Indeed, Egypt’s history is so long that the Islamic period comprises less than 20 percent of the span of Egyptian civilization. And everywhere in Egypt, there are visible reminders of the glories of the country’s pre-Islamic past.

That is something that sets Egypt apart from other Middle Eastern nations. And it is something, I believe, that inoculates most (but certainly not all) Egyptians from the recidivism that causes those who are consumed with resentment against more advanced nations to yearn for a return to the religion’s early years — a period of conquest and unceasing holy war. Mohammed consolidated power in central Arabia and the Hejaz. In little more than a century following his death in AD 632, Islamic armies marched as far west as Spain and as far east as northern India and the frontier of China.

Today’s fanatics — the ones who shout Allah Akbar before committing unspeakable crimes… and the large number of others who applaud foul deeds and insist upon the subjugation of women and the eradication of free speech — are looking for their own means for world domination. Don’t think they aren’t busy — or determined.
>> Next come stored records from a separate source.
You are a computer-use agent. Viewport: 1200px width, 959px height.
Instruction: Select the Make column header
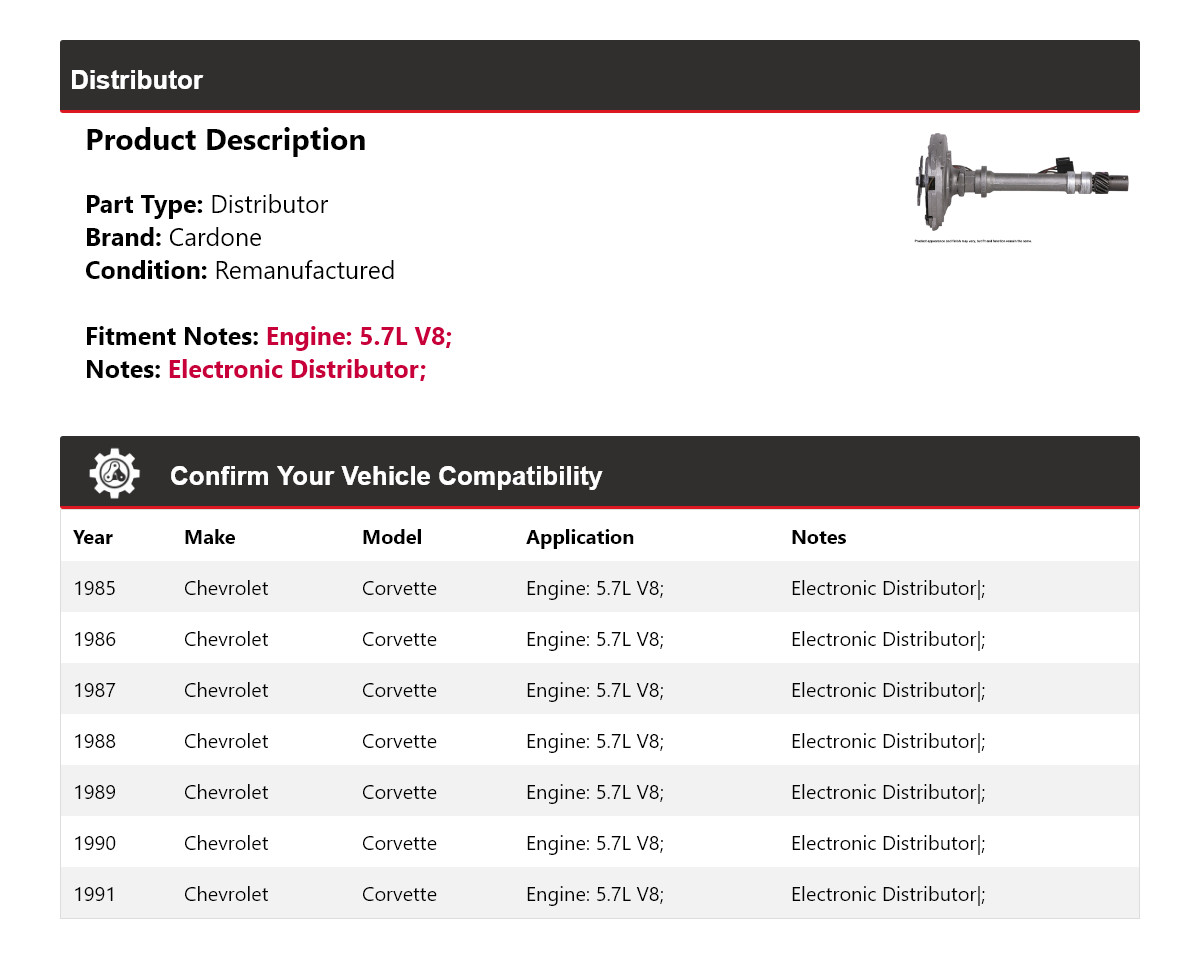pos(210,537)
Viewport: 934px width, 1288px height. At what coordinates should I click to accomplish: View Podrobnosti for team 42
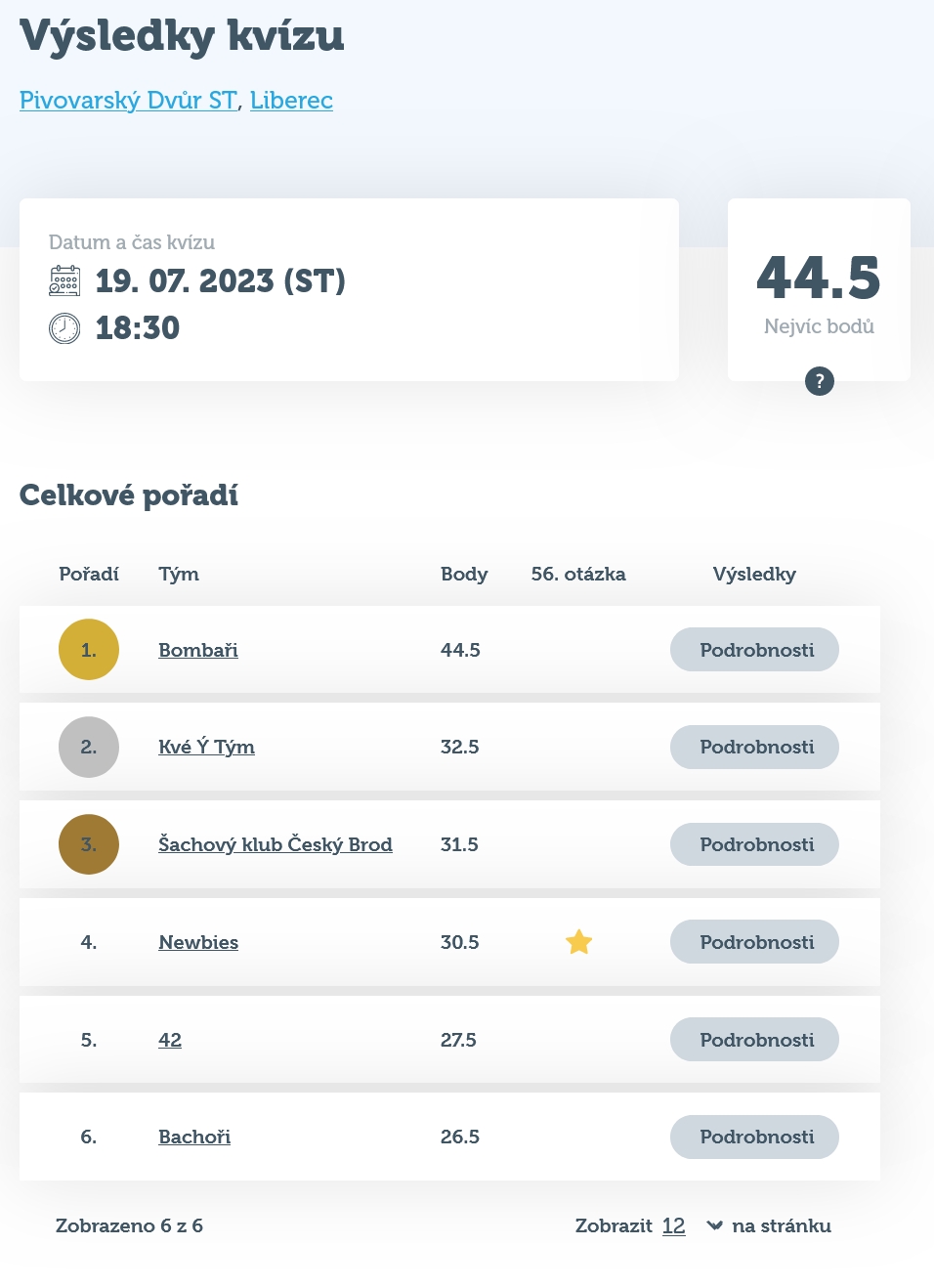point(754,1040)
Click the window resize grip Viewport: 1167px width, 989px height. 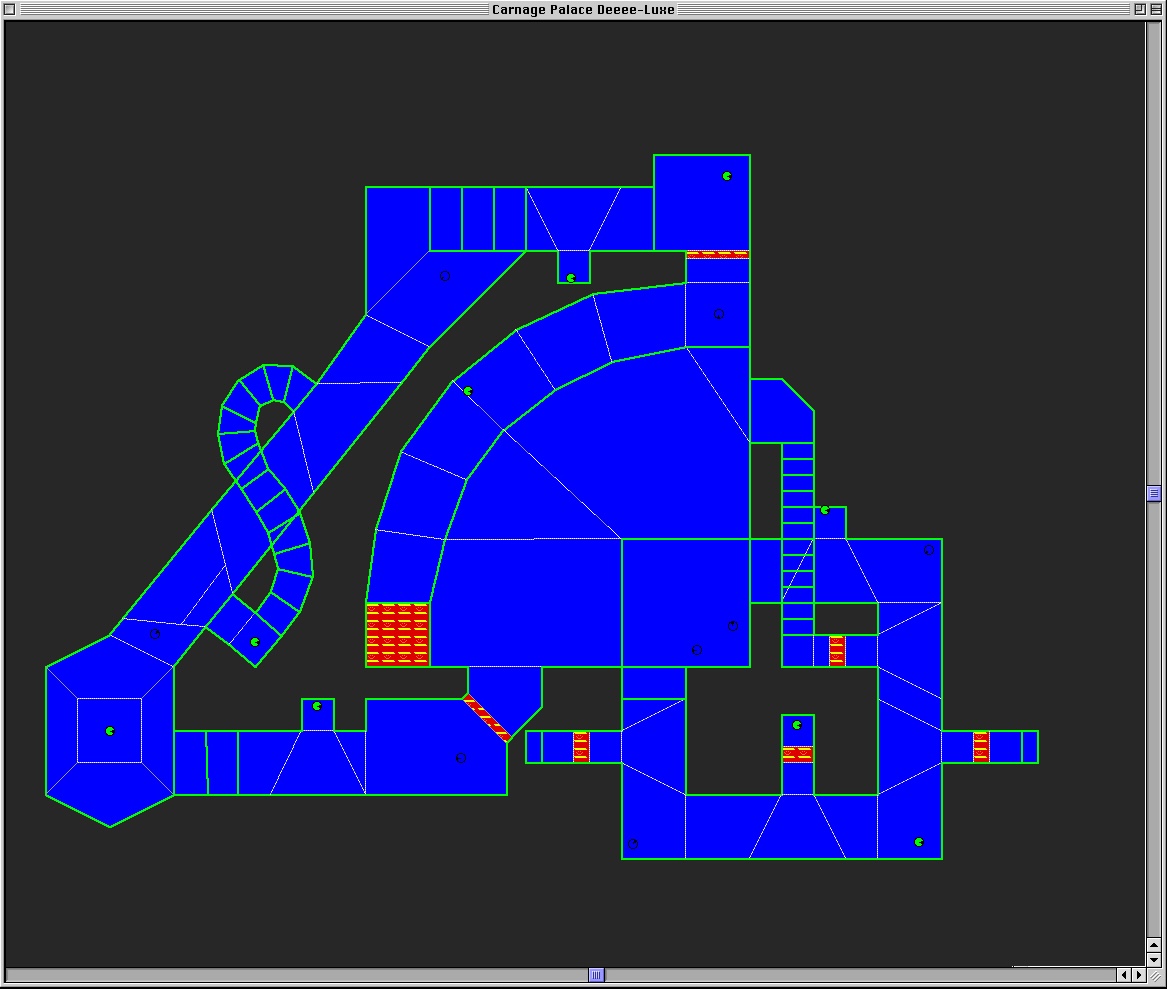(1154, 975)
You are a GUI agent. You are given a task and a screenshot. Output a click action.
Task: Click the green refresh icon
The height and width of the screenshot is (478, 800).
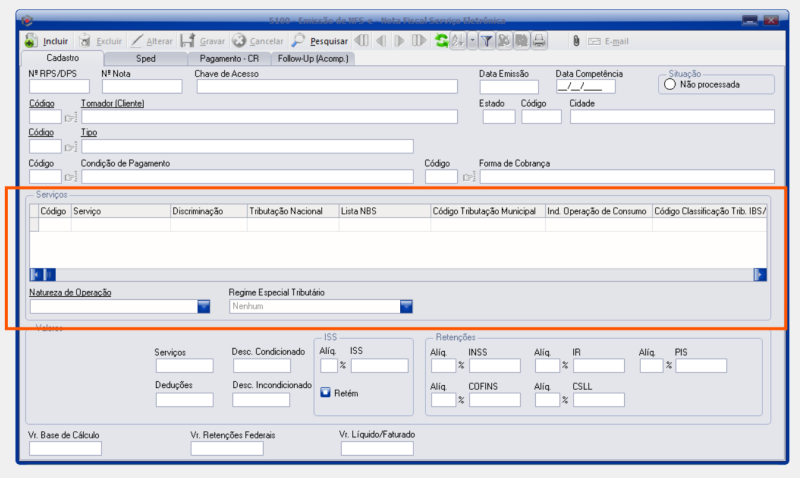point(441,41)
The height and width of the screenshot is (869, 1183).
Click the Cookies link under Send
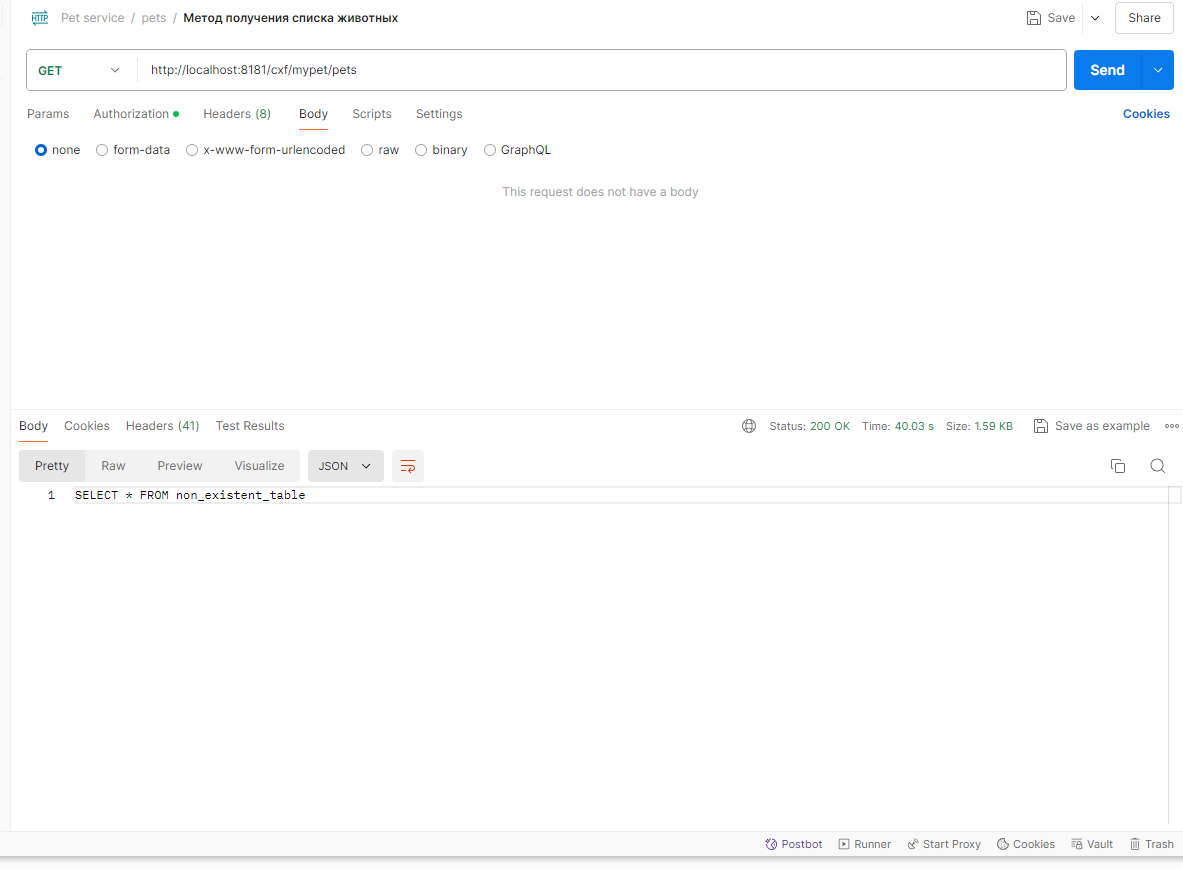click(x=1146, y=114)
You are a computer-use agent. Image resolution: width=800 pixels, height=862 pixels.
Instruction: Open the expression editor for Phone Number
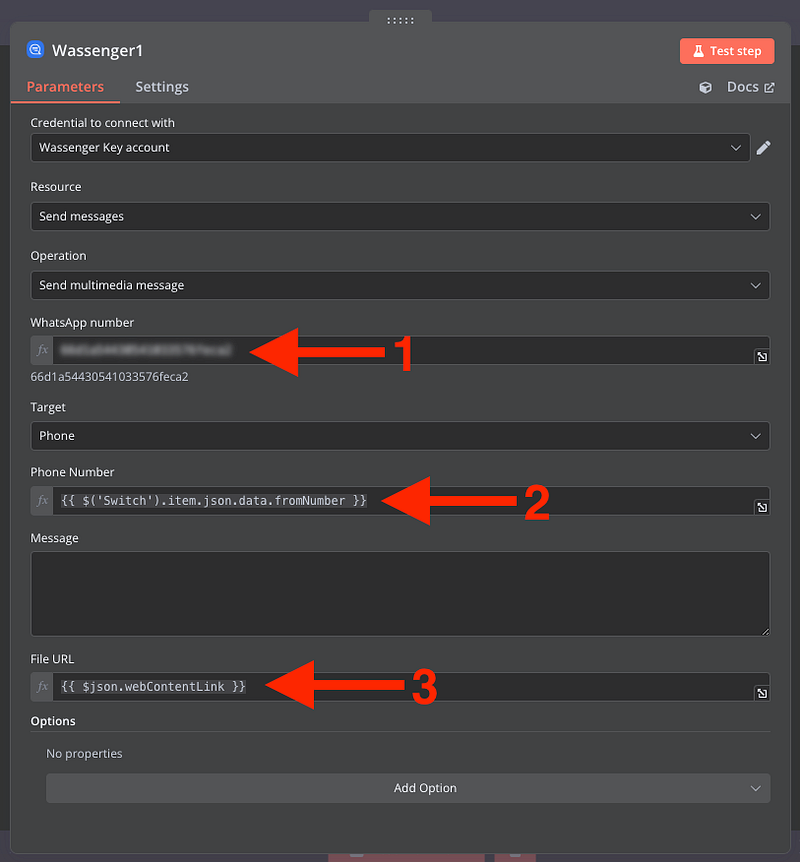(x=761, y=507)
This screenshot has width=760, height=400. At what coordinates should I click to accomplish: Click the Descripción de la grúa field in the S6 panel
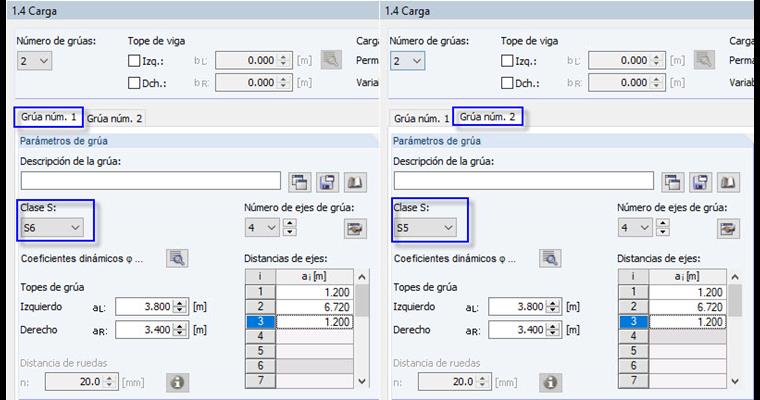point(150,181)
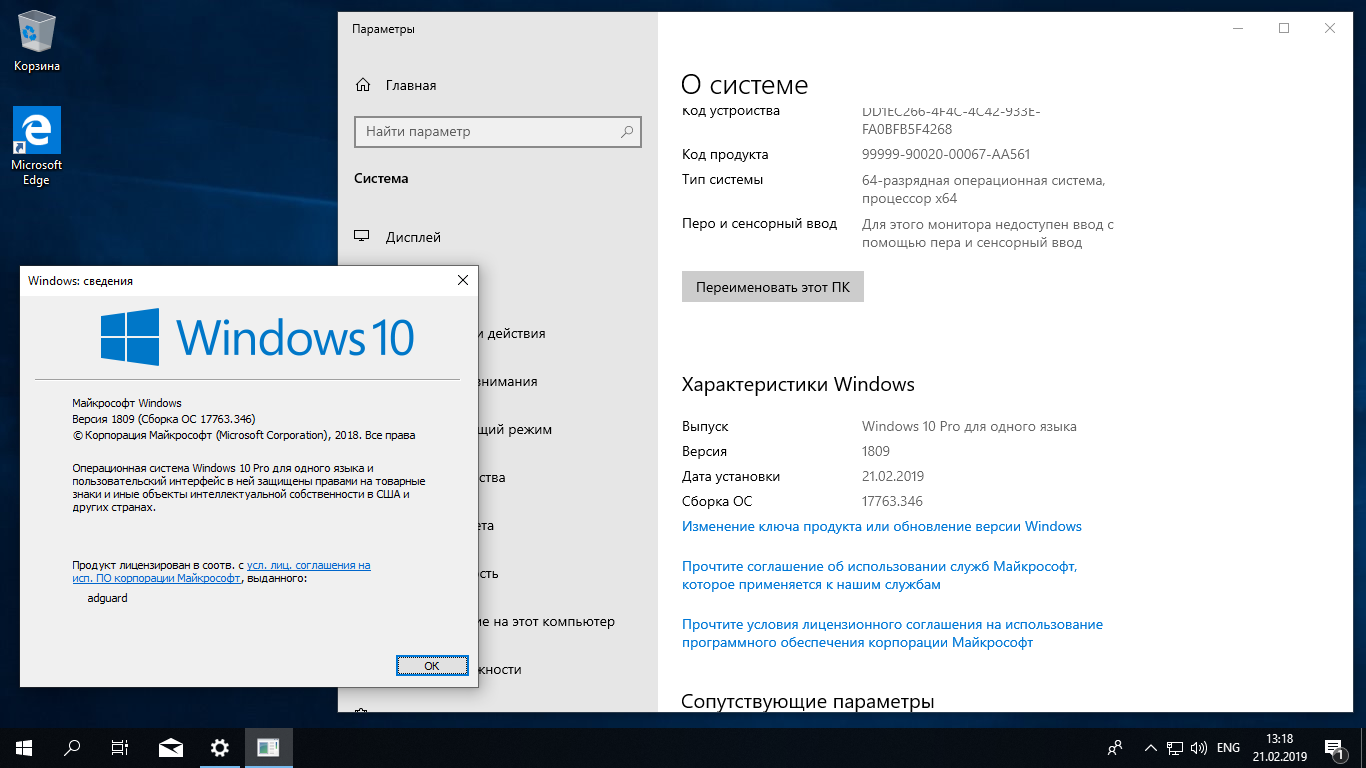Expand hidden tray icons chevron
This screenshot has width=1366, height=768.
1150,747
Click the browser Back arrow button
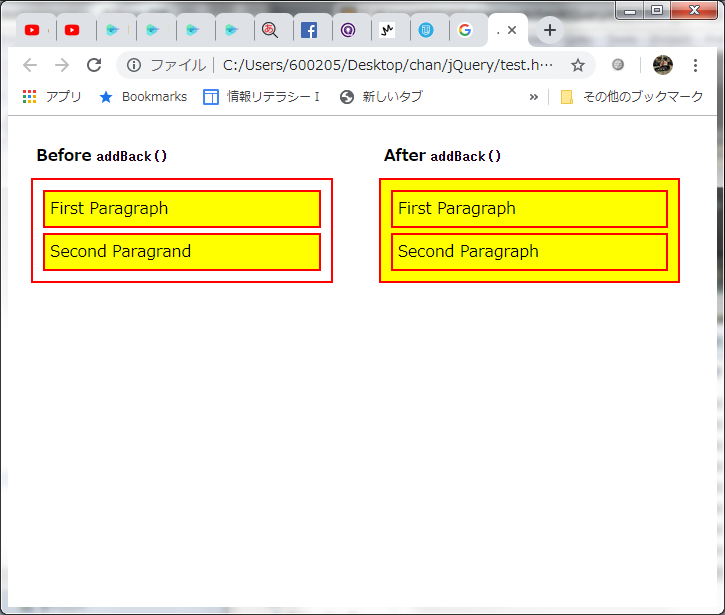The image size is (725, 615). tap(30, 65)
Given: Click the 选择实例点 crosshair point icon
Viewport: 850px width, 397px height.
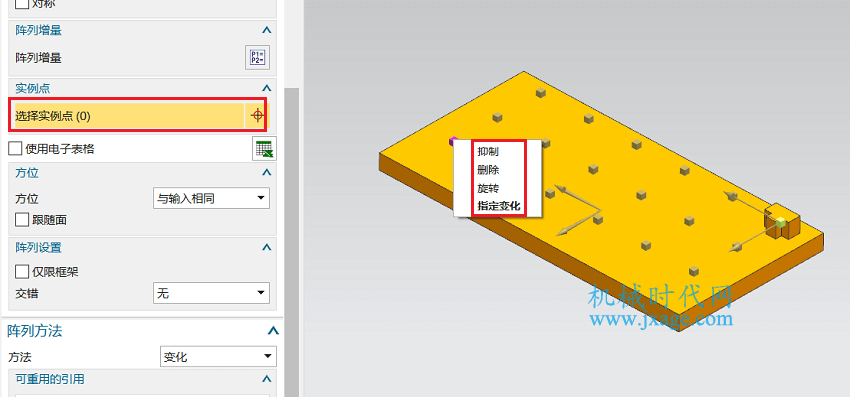Looking at the screenshot, I should pyautogui.click(x=257, y=115).
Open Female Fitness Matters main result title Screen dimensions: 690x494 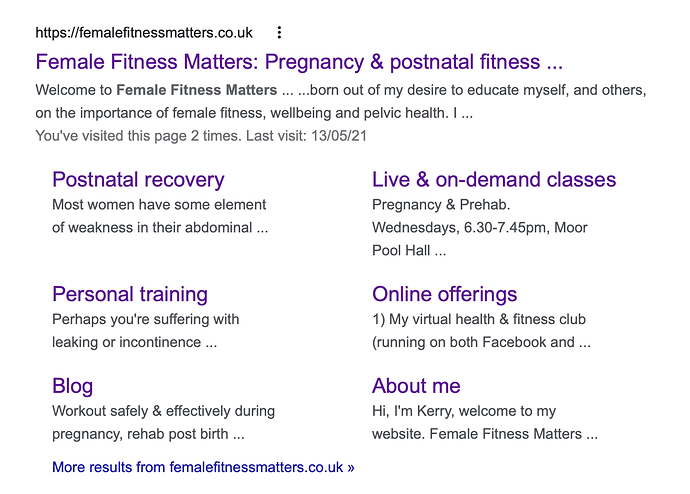(299, 62)
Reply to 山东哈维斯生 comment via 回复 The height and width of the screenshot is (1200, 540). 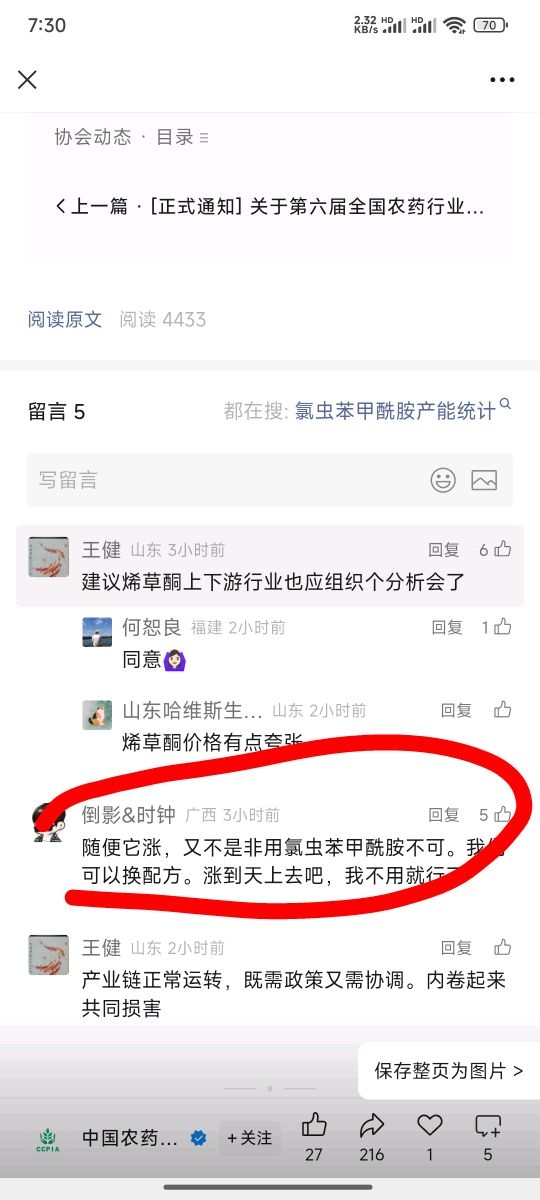click(456, 710)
One last note from my trip: Having taken a dawn balloon trip in a packed gondola when we were in Luxor, my wife and I were shocked to read of the hot-air balloon crash on February 26 that took the lives of 19 European and Asian tourists near the Valley of the Kings west of the city. The pilot was one of only two survivors — jumping out of the craft after a gas hose ripped and started a fire. One of the passengers also jumped — when the craft was only 15 to 30 feet off the ground. With no one at the controls, the balloon re-ascended — climbing as high as 1,000 feet before it burst into flames and came crashing back to earth.

Fortunately for us, our balloon trip, which lasted for more than hour, was nothing but exhilarating. With about two dozen people on board, we flew across farmland and sugar cane fields, almost touching down when we reached the banks of the Nile, but rising and crossing the river — whereupon we enjoyed a magnificent aerial view of the Temple of Karnac, which we had visited on foot the previous day.

What sticks in my mind now is a conversation I had with a pharmacist from Cairo after we had landed — all of us in a jubilant mood — in another sugar cane field on the eastern edge of Luxor, or Thebes, as it was once called.

The pharmacist said that he expected the Muslim Brotherhood to win in the presidential elections in May and June — simply because they were the only party with the organizational ability to prevail in a national election. But he also said that 80 percent or more of Egyptians were firmly opposed to theocratic or Koranic government.

If the Muslim Brotherhood ignored the will of the majority, he told me, it would invite another revolution.